NAVER D2SF Invests in Anyware Robotics to Expand AI-Powered Warehouse Automation
Warehouses have a quiet truth hiding behind the roar of forklifts and the rhythm of conveyor belts. Every box that moves from a truck to a pallet carries a little tax called gravity, repetition, and human fatigue. Logistics runs on muscle memory. The industry has spent decades asking people to do the kind of work that slowly wears the edges off the human body. That tension is exactly where Anyware Robotics decided to plant a flag. And this week the market tipped its cap.
Anyware Robotics just secured $12M in seed funding led by GFT Ventures, with Foothill Ventures, Black Forest Ventures, and Alumni Ventures joining the round. Jay Eum from GFT Ventures is stepping in at the board level, bringing the kind of investor perspective that understands robotics is not a science fair project. It is infrastructure. Real world, steel on concrete, boxes moving at scale. The kind of environment where theory gets punched in the mouth by physics.
Credit to CEO Thomas Tang and CTO Bruce Fan, along with co founders Sam Zhou and Torsten Schreiber, for building a team that reads like a robotics hit squad. 3 UC Berkeley robotics PhDs, a stack of patents, and deep experience across FANUC and GreyOrange. The resume matters, but the rhythm matters more. These are builders who understand that warehouses do not care about elegant slides. They care about throughput, reliability, and robots that show up ready to work the night shift.

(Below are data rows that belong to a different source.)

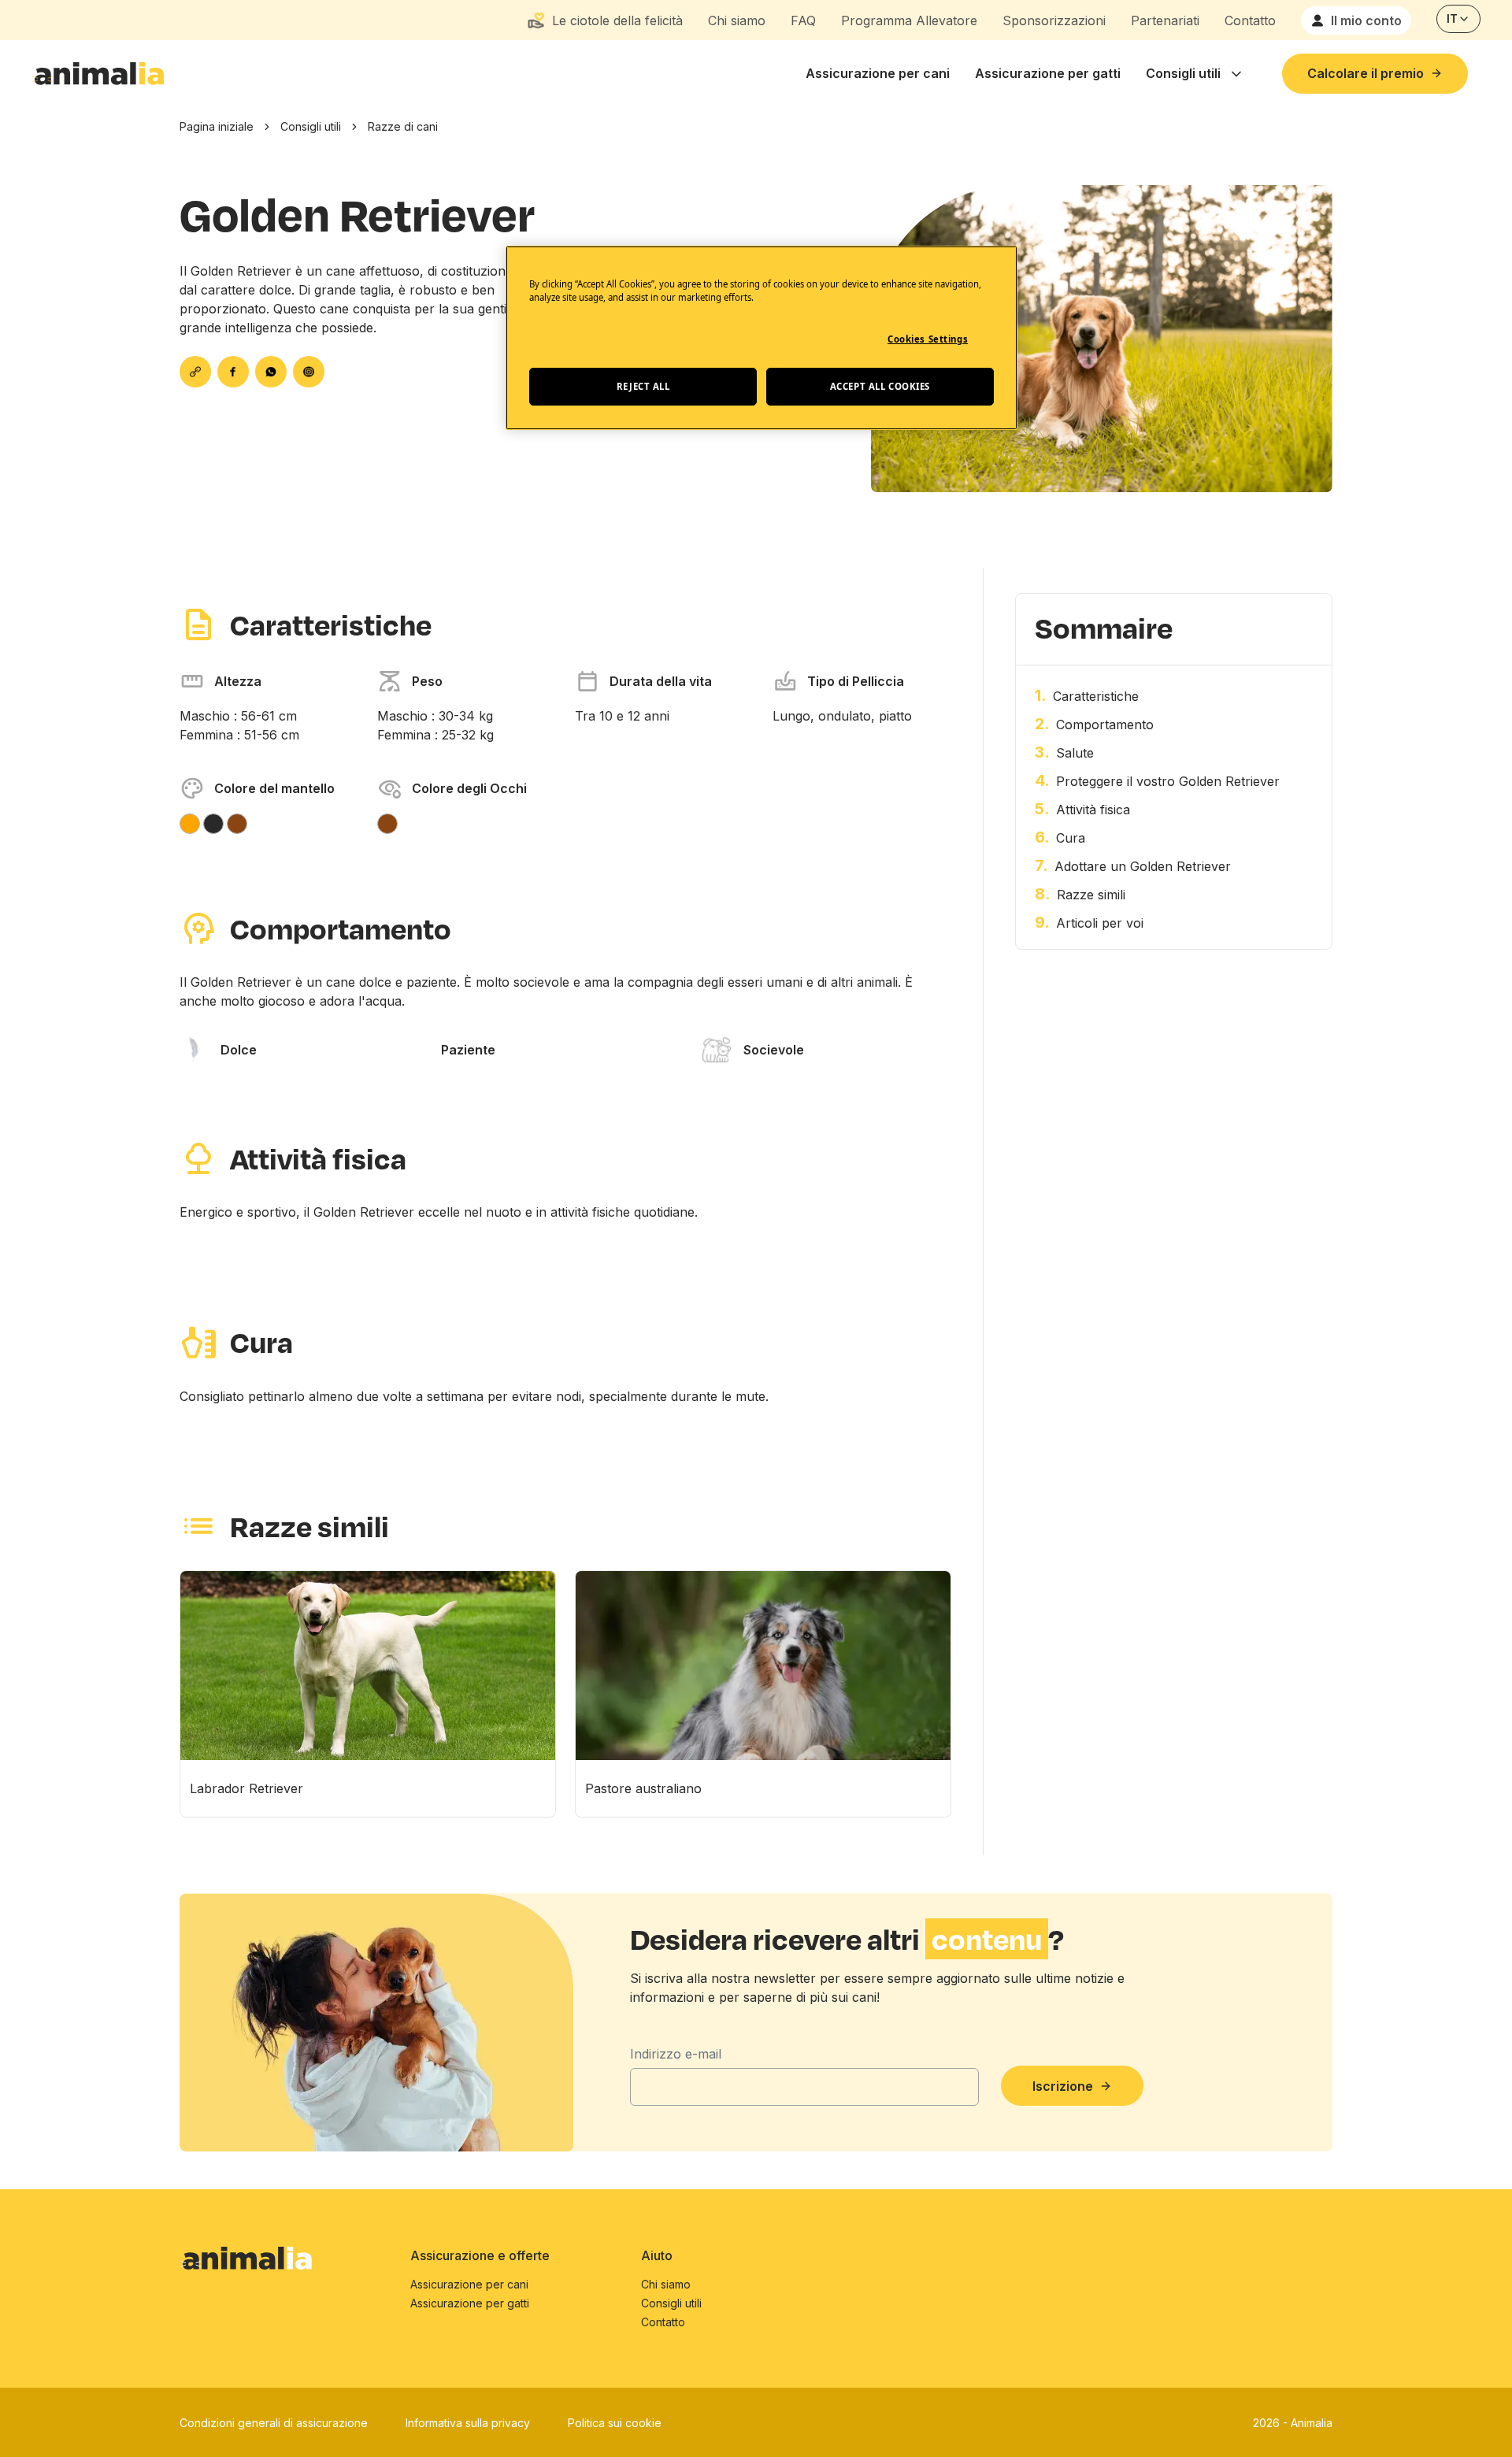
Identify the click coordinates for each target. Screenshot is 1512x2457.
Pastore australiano (643, 1788)
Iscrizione (1062, 2086)
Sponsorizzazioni (1054, 20)
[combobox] (1458, 19)
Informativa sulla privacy (468, 2422)
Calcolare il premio (1365, 73)
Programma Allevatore (909, 20)
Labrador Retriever (246, 1788)
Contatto (1250, 20)
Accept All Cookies (880, 386)
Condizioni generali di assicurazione (274, 2422)
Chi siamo (736, 20)
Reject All (643, 386)
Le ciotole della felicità (617, 20)
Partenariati (1165, 20)
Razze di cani (403, 126)
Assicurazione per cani (878, 73)
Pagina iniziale (217, 126)
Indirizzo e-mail (675, 2054)
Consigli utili (1183, 73)
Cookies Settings (928, 339)
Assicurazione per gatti (1048, 73)
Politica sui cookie (615, 2422)
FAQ (803, 20)
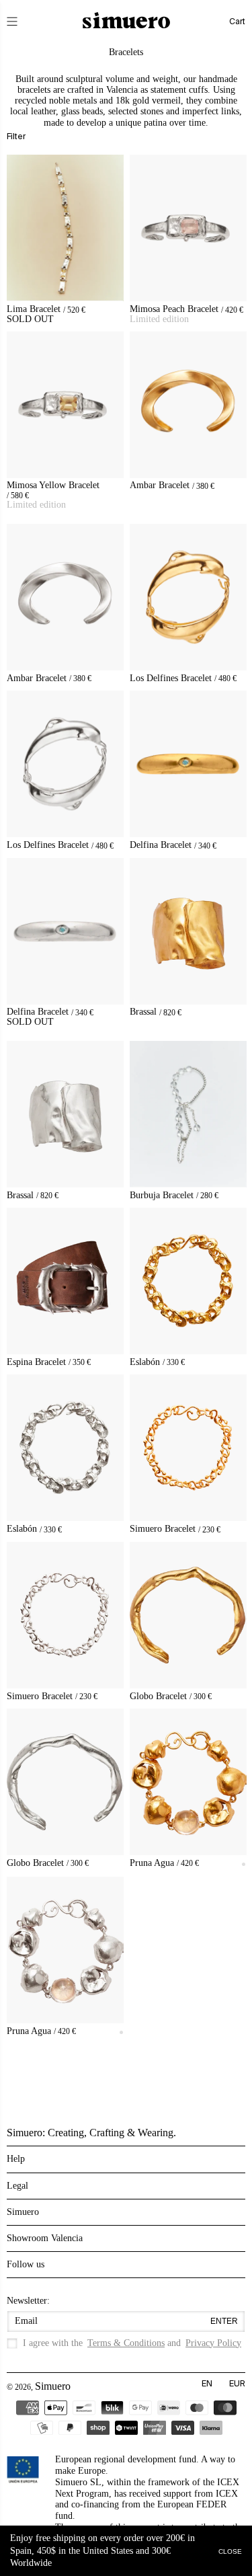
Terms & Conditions (126, 2343)
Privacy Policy (213, 2343)
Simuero (53, 2386)
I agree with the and (132, 2343)
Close (230, 2550)
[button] (21, 21)
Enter (224, 2321)
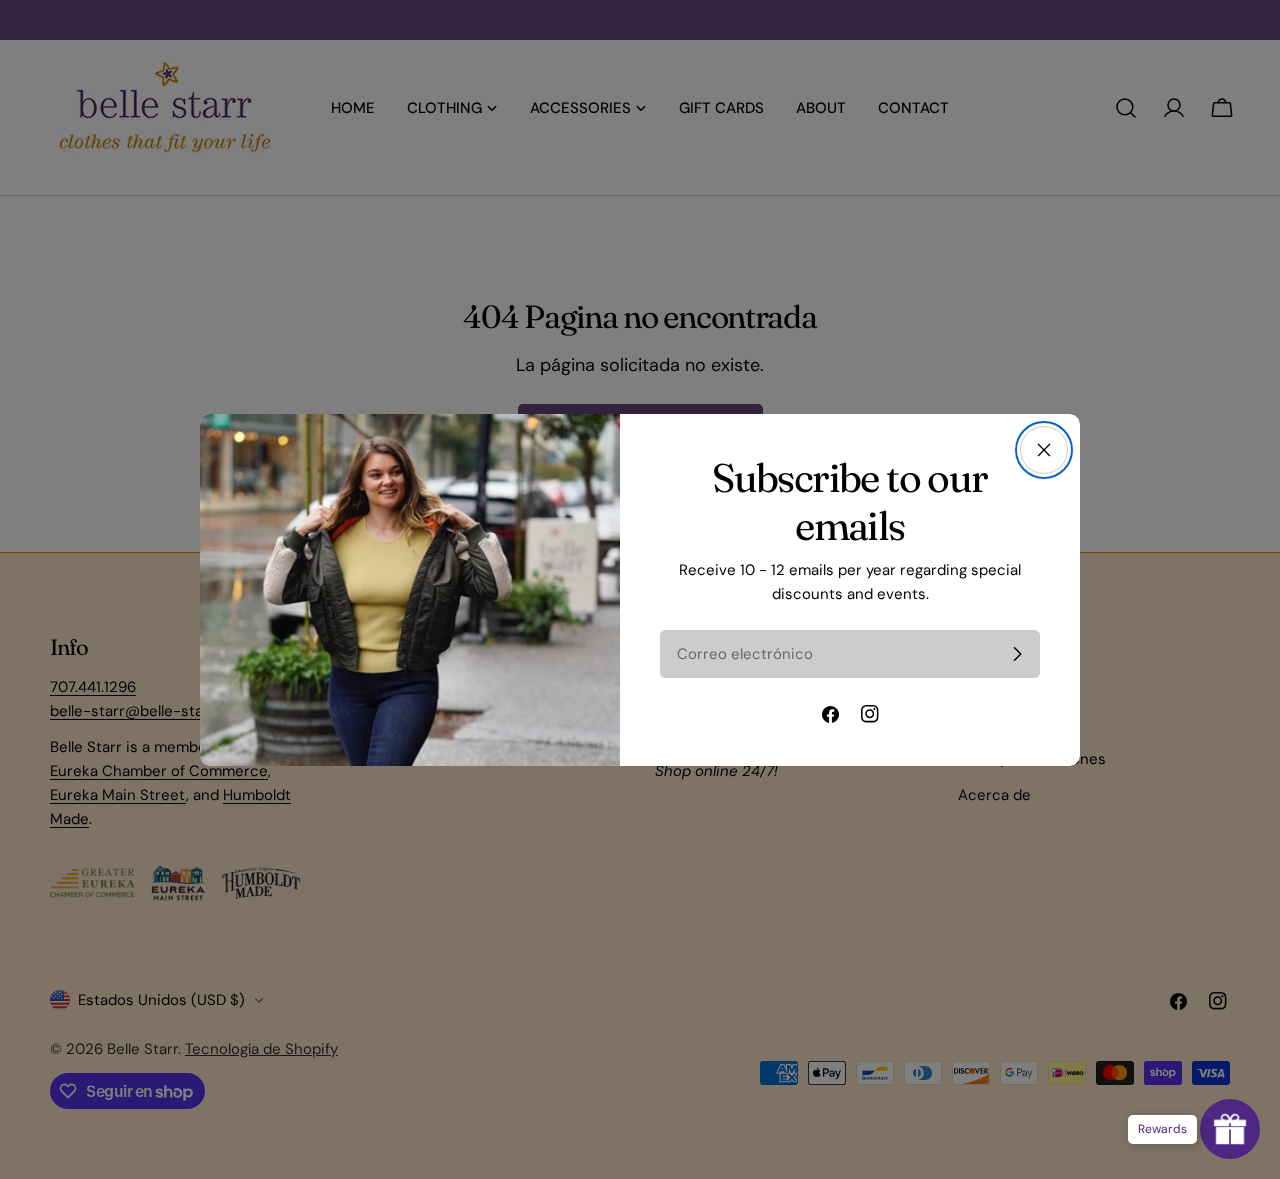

Enter Pixmo. A mobile manipulator designed to do one of the least glamorous jobs in logistics: unloading boxes from trucks and containers. It is the kind of task that sounds simple until you try to automate it. Different box sizes. Awkward stacking. Endless variation. Pixmo leans into embodied intelligence and real world logistics data to make sense of the chaos. Today it unloads. Tomorrow it sorts, palletizes, depalletizes, and picks cases. Same robot. New software. The warehouse version of teaching an old dog a lot of new tricks.
The momentum is not stopping there. NAVER D2SF has also stepped in with a strategic investment that signals global belief in physical AI. Partnerships with FANUC and Saddle Creek Logistics are already validating the tech in live environments where safety, efficiency, and uptime are non negotiable. The bigger picture starts to come into focus. If robots can work anywhere, logistics starts to feel a lot less like a labor bottleneck and a lot more like a programmable system.
Congratulations to Thomas Tang, Bruce Fan, Sam Zhou, Torsten Schreiber, and the entire Anyware Robotics crew. Building robots that can thrive anywhere is not just clever branding. It is the kind of ambition that quietly reshapes industries 1 container, 1 pallet, 1 perfectly placed box at a time.